* **The task**:
Count every line in the data below where "button" occurs, then state that number and nothing more.

-- Opening Marker --

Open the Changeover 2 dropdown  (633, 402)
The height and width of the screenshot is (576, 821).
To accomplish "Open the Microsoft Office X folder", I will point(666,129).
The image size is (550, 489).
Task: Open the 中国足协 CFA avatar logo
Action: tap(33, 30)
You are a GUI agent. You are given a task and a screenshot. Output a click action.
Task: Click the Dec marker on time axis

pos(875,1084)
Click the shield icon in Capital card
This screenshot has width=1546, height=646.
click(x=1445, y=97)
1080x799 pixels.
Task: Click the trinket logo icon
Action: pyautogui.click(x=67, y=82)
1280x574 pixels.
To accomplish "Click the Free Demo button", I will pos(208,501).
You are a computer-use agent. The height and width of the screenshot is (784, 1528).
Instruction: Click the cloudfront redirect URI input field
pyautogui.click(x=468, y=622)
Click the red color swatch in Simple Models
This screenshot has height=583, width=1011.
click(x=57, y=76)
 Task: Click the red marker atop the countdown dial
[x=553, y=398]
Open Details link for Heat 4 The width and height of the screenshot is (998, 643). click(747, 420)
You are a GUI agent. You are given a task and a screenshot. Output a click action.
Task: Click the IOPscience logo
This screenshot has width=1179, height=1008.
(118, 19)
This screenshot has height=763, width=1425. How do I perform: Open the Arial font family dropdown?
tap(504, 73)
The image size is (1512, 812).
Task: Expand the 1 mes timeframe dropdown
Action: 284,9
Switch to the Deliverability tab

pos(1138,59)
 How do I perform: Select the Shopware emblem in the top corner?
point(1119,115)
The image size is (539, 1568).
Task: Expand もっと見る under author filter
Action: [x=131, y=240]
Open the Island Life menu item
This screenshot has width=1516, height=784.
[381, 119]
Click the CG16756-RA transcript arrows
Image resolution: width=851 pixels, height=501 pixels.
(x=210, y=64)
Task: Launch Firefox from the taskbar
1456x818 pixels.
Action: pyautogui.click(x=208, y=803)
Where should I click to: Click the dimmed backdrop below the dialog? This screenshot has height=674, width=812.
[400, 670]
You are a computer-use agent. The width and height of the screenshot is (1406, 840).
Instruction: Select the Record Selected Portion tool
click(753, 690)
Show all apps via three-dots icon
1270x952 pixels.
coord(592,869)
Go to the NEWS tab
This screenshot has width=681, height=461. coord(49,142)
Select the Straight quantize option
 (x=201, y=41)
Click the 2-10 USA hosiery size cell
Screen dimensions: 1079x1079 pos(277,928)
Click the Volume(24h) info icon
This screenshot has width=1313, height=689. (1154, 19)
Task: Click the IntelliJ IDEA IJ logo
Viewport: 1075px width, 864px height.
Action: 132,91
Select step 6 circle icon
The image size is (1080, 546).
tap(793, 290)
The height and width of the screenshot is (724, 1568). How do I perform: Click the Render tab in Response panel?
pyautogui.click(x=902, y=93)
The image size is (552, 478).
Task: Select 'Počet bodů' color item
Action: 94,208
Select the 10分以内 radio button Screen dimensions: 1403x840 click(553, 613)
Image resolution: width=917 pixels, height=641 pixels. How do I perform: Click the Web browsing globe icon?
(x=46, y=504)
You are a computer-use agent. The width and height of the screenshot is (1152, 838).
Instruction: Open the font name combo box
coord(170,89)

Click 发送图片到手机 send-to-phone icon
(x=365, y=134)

-- Closing Marker --

* **Expected answer**:
2